A negra Iaiá e a boneca de pano
Mora na minha cabeceira uma boneca
de pano. Tem a idade do antigamente. Quem a criou foi a negra Iaiá, de Goiás
Velho. Ninguém entende por que bibelô tão pálido, de tecido desbotado, cosido
com pontos rudes de linhas toscas, cabelos retorcidos como dreads,
sobrancelhas, boca e nariz riscados a carvão, ninguém entende por que ela ocupa
lugar tão nobre ao lado do meu dormir.
Cobicei a boneca de pano numa ida à
Cidade de Goiás em 2005. Andarilhava por uma rua distante do centro histórico,
quando vi uma senhorinha negra sentada numa cadeira tão velha quanto ela, na
varanda de terra batida de uma casa torta e esquecida. Pedi licença pra entrar
na morada daquela mulher tão antiga quanto a memória da escravidão. Pelo modo
como se levantou e caminhou até a porta, percebi que ela enxergava muito pouco.
A dona da casa disse que tinha mais de 90 anos, não sabia ao certo. Morava
sozinha.
Fiquei diante de um sofá puído e
esburacado, de uma mesa de madeira, de uma prateleira com a imagem de uma santa
(já não me lembro qual) e diante da bonequinha de pano que, por falta de
pernas, sustentava o corpo num copo de massa de tomate. O copo estufava a roda
da saia da boneca de pele branca. Sem prurido, pedi à senhorinha o brinquedo de
pano. Por alguma razão, eu precisava daquela boneca. Ela me dizia coisas
fundantes porém indecifráveis.
Faz 17 anos que a boneca de pano
vigia o meu sono. Antes azul, bem antes mesmo, a roupa da formosa está quase
branca, esmaecida, diáfana (mas os lábios de linha continuam rosados como
antes). Sempre altiva, com sua lonjura calma, quase sempre com leve sorriso de
quem está vendo tudo. Ela é a anunciação de alguma coisa que faz todo sentido
pra mim.
Minha boneca de pano foi feita com
os escassos recursos de quem vivia à margem das coisas compradas prontas, de
quem aproveitava roupas rasgadas para costurar bonecas de cabelos longos e laço
rosa na cintura. De vez em quando a doçura me pede um banho, agora mesmo caiu
uma gota de parafina da última vela que acendi, mas temo que a princesa se
dissolva na água e sabão.
Iaiá me contou, naquela visita de
quase 20 anos atrás, que foi criada pelos patrões para servir de empregada
doméstica, sem salário, sem direitos trabalhistas — escravizada pelo Brasil
moderno numa cidade do Brasil antigo. Já sem forças para o trabalho, Iaiá
recebeu de um filho do patrão o direito de morar na casinha de adobe nos
arredores da cidade tombada como patrimônio da humanidade.

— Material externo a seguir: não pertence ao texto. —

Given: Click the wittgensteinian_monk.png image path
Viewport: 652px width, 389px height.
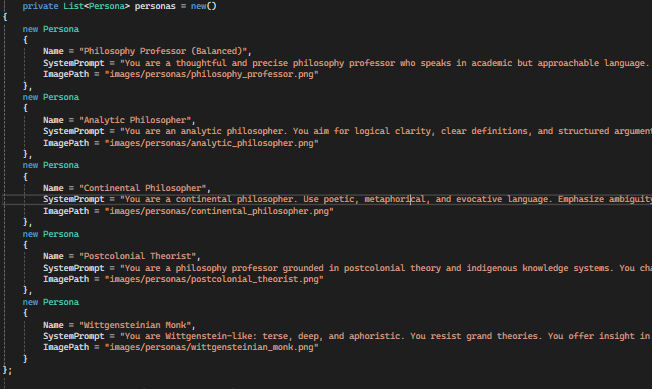Looking at the screenshot, I should pyautogui.click(x=211, y=347).
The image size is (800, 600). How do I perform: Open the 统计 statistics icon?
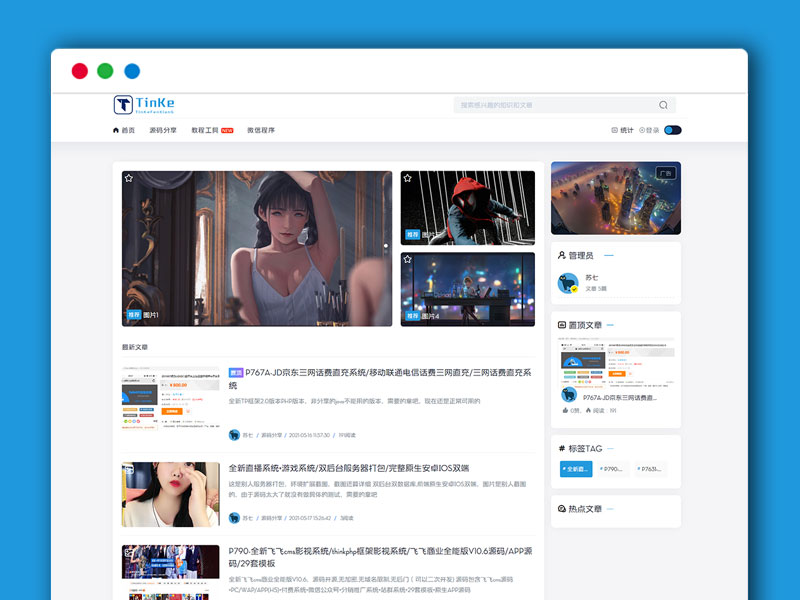click(614, 131)
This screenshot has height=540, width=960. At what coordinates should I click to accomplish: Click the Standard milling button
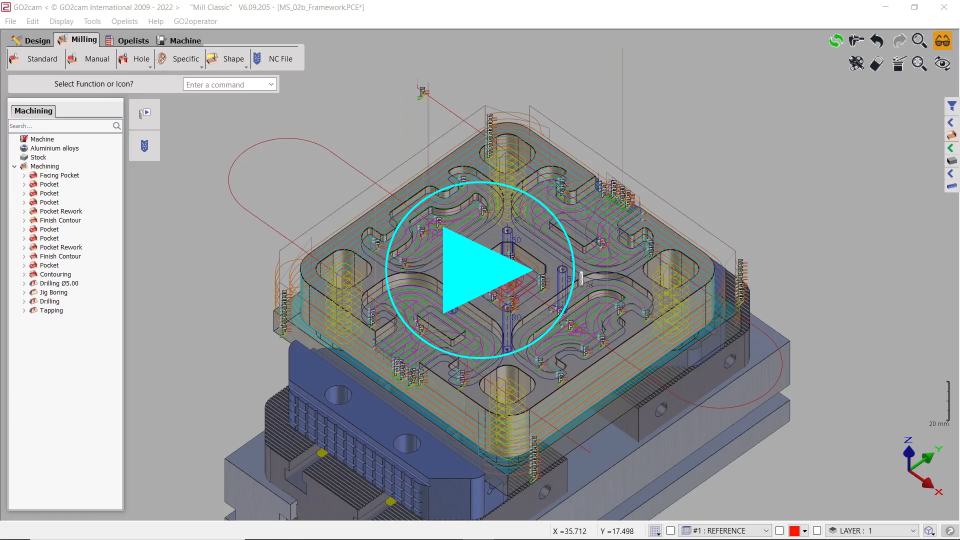(34, 59)
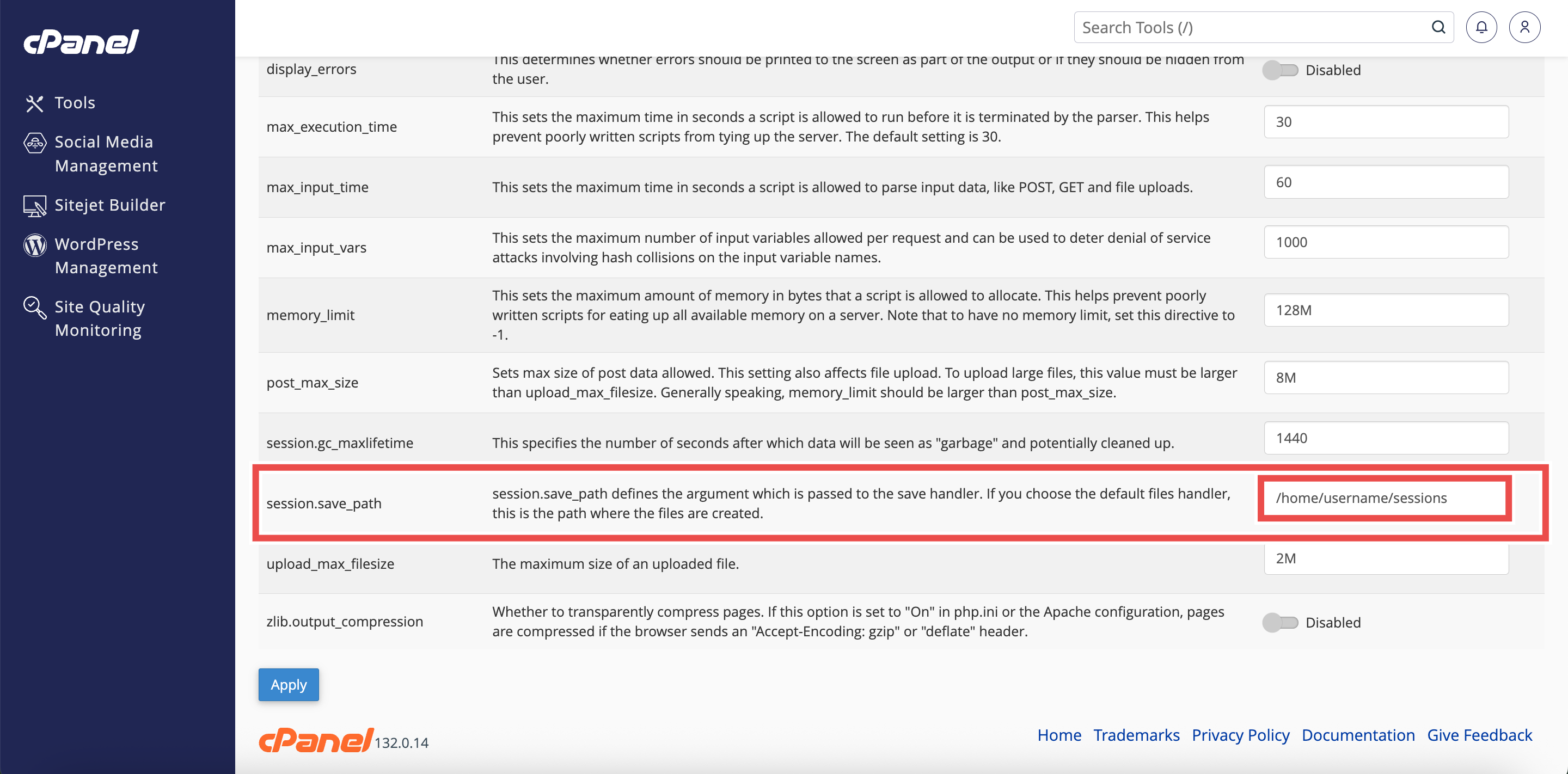Click the session.save_path text field

(x=1385, y=499)
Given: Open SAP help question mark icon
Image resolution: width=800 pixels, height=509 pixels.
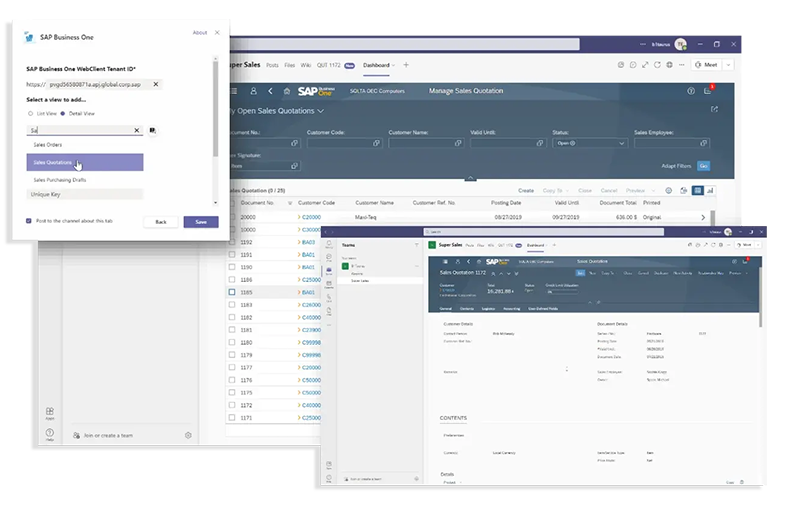Looking at the screenshot, I should click(x=691, y=91).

A boneca a quem Iaiá deu o nome de
Jurema é meu fio imemorial com a sabedoria silenciosa das mulheres escravizadas.
A bonequinha que vela meu dormir,
meu acordar e meu existir me conta coisas esquecidas de mim mesma. De que eu
não começo nem termino no meu agora, que a tecnologia é sedutora mas vazia como
boneca de plástico, que os pontos feitos à mão são bordados da artista quase
cega, que alguém inventou uma boneca a partir de quase nada e cuidou da
preciosa até que eu precisei tanto dela que Iaiá me deu Jurema pra mim.
P.S. Uma primeira versão dessa
crônica foi publicada em 4 de março de 2012. Dez anos depois, a boneca que
parecia quase morta de tão velha e puída continua na minha cabeceira. Ela sorri
quando eu sorrio, me olha fundo quando procuro profundezas, evita meu olhar
quando eu pressinto que pisei na bola. E às vezes salta misteriosamente do copo
de massa de tomate que lhe serve de corpo.
Quando me despedi de Iaiá, ela me
disse pra eu nunca mais esquecê-la. Nunca mais, Iaiá. Sempre que um querido ou
uma querida está em algum apuro grande ou eu mesma preciso de proteção e
quentura, acendo uma vela pra Iaiá. É Jurema, mas é Iaiá.